* **TO DO**
1: Summarize the NLS note in two sentences.
2: Reproduce the passage of the NLS note from "Ideally, the character" to "for currency ...", switching "non-Oracle data source" to "remote data source".
3: According to the NLS note, which parameter can be set in the gateway's initialization file to reflect the remote settings?

วันอังคารที่ 16 กุมภาพันธ์ พ.ศ. 2553

NLS Guide for Generic Connectivity and Gateways [ID 230239.1]


 

  Modified 18-DEC-2008     Type BULLETIN     Status PUBLISHED  

PURPOSE
-------

Analysing NLS issues when HS or Gateways are involved.


SCOPE & APPLICATION
-------------------

How to analyse NLS related issues with Gateways or Generic Connectivity.


How to solve NLS related problems with generic connectivity or gateways
-----------------------------------------------------------------------

This note is devided into four parts. The first part is some useful
background information. Part two is a description of the language
parameter, part three is a guide how to solve decimal
separator or lost decimal issues and part four describes steps
to check why characters are not displayed correctly.


I. Background Information
#########################
Each database works with a special character set, language and
territory setting.

Ideally, the character set of the Oracle database server
and the non-Oracle data source are the same. Then no
conversion during data transfer is needed.
If the character set differs, Heterogeneous Services / Gateways must
translate the character set of the non-Oracle data source
to the Oracle database character set and back again.


To be able to translate between two kind of things, you must know
the source and the target data. This is true for translating from
one language to another as well as for currency ...

The Generic connectivity/Gateway translates characters and
territory settings from the remote database to the Oracle database
and vice versa.
To do so, it must be aware of the remote character and territory settings.
A parameter called HS_LANGUAGE could be set in the initialisation file
of the gateway to reflect the REMOTE settings.

* **EXCERPTED RECORDS**
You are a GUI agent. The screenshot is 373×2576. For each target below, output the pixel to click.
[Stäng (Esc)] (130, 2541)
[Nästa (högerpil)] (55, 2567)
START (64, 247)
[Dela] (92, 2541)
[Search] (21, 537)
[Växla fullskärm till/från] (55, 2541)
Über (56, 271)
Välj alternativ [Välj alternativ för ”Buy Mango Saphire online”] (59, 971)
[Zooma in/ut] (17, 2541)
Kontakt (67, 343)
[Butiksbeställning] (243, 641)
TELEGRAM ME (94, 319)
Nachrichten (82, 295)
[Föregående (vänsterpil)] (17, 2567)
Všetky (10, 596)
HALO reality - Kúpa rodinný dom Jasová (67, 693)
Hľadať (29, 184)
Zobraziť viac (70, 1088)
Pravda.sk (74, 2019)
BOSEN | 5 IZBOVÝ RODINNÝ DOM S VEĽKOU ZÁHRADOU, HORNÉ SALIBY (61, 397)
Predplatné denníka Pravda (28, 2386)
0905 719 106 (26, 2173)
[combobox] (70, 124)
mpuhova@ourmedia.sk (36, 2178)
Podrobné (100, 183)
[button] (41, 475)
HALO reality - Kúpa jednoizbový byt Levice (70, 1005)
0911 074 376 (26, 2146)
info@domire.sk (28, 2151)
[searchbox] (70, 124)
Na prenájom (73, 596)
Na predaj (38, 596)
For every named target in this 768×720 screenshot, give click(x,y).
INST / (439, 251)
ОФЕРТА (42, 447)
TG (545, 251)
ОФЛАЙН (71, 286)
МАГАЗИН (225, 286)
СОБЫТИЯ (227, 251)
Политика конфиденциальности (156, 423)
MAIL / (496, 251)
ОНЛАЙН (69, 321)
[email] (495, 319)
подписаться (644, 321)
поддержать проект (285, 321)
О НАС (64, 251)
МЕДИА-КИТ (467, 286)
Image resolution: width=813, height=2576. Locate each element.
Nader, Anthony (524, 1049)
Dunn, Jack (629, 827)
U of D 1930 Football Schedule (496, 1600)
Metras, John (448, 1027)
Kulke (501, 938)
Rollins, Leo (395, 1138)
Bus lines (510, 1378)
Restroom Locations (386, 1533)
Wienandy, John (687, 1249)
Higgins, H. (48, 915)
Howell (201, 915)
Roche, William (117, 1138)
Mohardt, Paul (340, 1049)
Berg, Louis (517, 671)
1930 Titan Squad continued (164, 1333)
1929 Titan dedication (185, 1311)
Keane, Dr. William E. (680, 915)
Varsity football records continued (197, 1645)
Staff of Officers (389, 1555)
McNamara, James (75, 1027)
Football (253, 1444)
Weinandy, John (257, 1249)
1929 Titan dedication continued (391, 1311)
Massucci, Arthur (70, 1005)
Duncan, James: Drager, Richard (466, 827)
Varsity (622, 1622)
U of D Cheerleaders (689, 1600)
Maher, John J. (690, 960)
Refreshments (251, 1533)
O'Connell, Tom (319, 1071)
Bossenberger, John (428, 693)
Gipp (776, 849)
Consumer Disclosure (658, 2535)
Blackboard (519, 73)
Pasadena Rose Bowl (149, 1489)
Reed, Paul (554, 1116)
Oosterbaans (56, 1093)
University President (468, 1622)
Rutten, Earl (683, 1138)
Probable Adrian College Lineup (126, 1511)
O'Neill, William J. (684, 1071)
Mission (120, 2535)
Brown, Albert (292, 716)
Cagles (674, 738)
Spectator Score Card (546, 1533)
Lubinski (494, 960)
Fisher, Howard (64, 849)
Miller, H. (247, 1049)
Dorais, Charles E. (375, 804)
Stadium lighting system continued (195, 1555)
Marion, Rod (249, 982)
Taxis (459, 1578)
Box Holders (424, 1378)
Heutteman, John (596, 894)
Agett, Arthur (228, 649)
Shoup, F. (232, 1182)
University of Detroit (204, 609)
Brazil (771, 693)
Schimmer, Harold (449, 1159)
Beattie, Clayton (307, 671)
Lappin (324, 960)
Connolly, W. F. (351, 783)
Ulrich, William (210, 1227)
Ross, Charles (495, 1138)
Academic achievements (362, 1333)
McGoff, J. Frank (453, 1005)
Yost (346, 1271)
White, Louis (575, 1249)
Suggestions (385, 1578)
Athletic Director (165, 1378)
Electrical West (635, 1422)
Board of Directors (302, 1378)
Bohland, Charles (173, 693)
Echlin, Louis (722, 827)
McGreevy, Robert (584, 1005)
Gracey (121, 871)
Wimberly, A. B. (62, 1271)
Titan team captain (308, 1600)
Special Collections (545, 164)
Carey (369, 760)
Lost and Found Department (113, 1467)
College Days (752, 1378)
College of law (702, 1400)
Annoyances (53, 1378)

* **ANSWERS FOR THE EXERCISE**
1: The note explains that each database works with its own character set, language and territory setting, and that when the character sets of the Oracle database server and the non-Oracle data source differ, Heterogeneous Services or Gateways must translate between them in both directions. To do this, the gateway must know the remote character and territory settings, which can be reflected by setting a parameter called HS_LANGUAGE in the gateway's initialization file.

2:
Ideally, the character set of the Oracle database server
and the remote data source are the same. Then no
conversion during data transfer is needed.
If the character set differs, Heterogeneous Services / Gateways must
translate the character set of the remote data source
to the Oracle database character set and back again.


To be able to translate between two kind of things, you must know
the source and the target data. This is true for translating from
one language to another as well as for currency ...

3: HS_LANGUAGE